Who authored this tour de force dissent?

Amy Comey Barrett.

Her historical analysis was very similar to that in another dissent in a Second Amendment case. In that one, a judge on the DC circuit went through the history of firearms regulation in America, and based on that historical analysis dissented from the court’s upholding DC’s ban on semi-automatic rifles and standard capacity magazines.

Who wrote that dissent?

Brett Kavanaugh.

Supreme Court watchers have already picked up on this dynamic, noting that Folajtar and Holloway will likely be very attractive to both ACB and Kavanaugh. And there can be little doubt that Thomas, Alito, and Gorsuch – all of whom have been quite vocal about the need for the Court to take a case that ends the “second class status” of the Second Amendment – would be all over this as well.

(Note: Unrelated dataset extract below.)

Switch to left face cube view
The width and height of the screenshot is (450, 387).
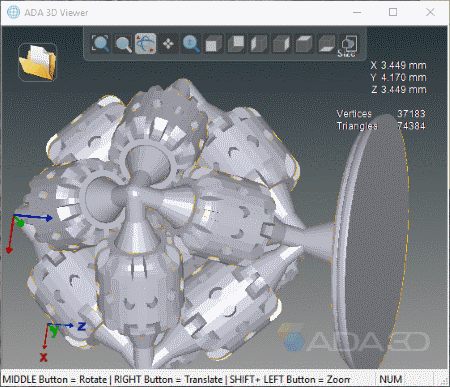pyautogui.click(x=259, y=44)
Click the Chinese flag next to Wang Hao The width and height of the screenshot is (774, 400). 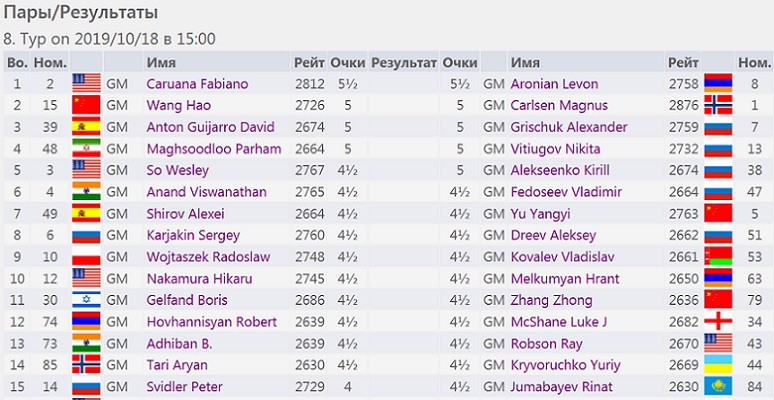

Indeed, if the Court took these cases, given their usual positions in civil rights and criminal law cases, it would not surprise me if Justice Kagan (and possibly even Breyer) voted with the majority to reverse and remand, although they would certainly dissent from the portion of the opinion that established heightened scrutiny in Second Amendment cases. (Sotomajor is hopeless, as I suspect she would reflexively reject anything that treats the Second Amendment as anything other than constitutional surplusage.)

What would Chief Justice Roberts do?  If these cases are granted cert, I suspect he’d try and triangulate so that as Chief Justice he could assign himself the responsibility of drafting the majority opinion, which he’d likely try to make as narrow and non-confrontational as possible. After all, he would not want Senator Schumer and the Beltway smart set saying unkind things about him.

However, with what appears to now be a five vote block of Second Amendment supporters, Thomas et al. could simply refuse to go along with Roberts’ continued pusillanimity and write their own majority opinion, one that at long last provides for a heightened scrutiny in Second Amendment cases and that blasts the door open on all sorts of legal challenges to various gun control laws.

Indeed, the Firearms Policy Coalition seems to be filling the lower court pipelines with lots of test cases in anticipation of just such a ruling. Pass the popcorn, this should be interesting.